Top La Libertad Avanza figure reignites debate over selling of organs in Argentina

Diana Mondino reignites debate over one of presidential candidate Javier Milei’s most controversial policy proposals: the possibility of an “organ market.”

Economist and La Libertad Avanza lawmaker-elect Diana Mondino, has reignited debate over one of presidential candidate Javier Milei’s most controversial policy proposals: the possibility of an “organ market.”

The national deputy-elect attempted to explain that her idea on the issue differs from the sale of organs as proposed by her party’s leader, who previously said that Argentina should “look for market mechanisms” to solve the problem.

Milei has previously said that organs should be treated as “just another market” and be free of regulation, arguing that it is an individual’s right to choose what to do with their body.

Mondino, speaking in a television interview, implied her view of the issue was subtly different.

“A market means a transaction, it doesn’t mean you will be charged for it,” she argued in a television interview. Mondino also called for the reform of the so-called “Justina Law” regulating the donation of vital organs and said it should operate in a more proactive way.

“What is the organ market? You need a kidney, and there’s no-one in your inner circle compatible with you who can or will donate it. But maybe there’s somebody somewhere else who is compatible with another, who’ll give it to you,” she pointed out.

“There was talk of an ‘organ market,’ which is radically different from the sale of organs,” highlighted Mondino, who reportedly is in the running to be Milei’s foreign minister if he wins the November 19 presidential run-off.

Mondino mentioned the US economist Alvin Roth, who was awarded the Nobel Prize in Economic Sciences in 2012 for his research in various aspects, including the donation and exchange of kidneys. 

However, this model, though used in an unlimited way in the United States, has received pushback.

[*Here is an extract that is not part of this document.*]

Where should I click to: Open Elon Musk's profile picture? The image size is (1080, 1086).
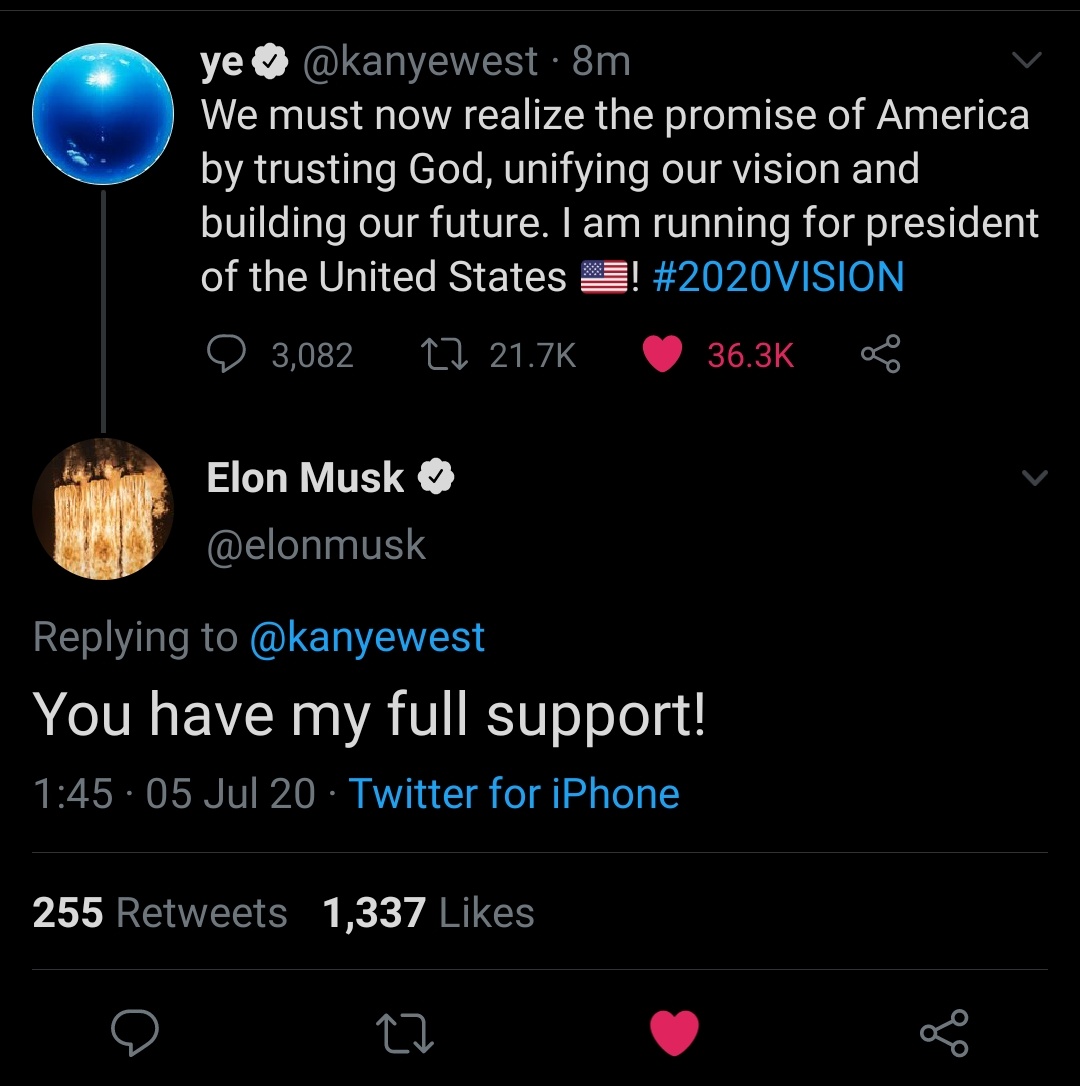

In 2018, the European Union (EU) categorically rejected the proposal to implement it, after a presentation by the Spanish National Transplant Organisation.

The European Council of the European Union considered it to be the legalised “trafficking of human organs.” 

Roth himself, in several interviews, has suggested that human organs could be treated as any other asset, and therefore, have a financial value.

Mondino expressed concerns over the impact of tight regulation in general.

“How do you innovate, create something new, grow in your company if there are limitations or regulations? Who would have invented this little thing [pointing to a mobile phone] if they had had to wait for someone to give them a permit to start something?”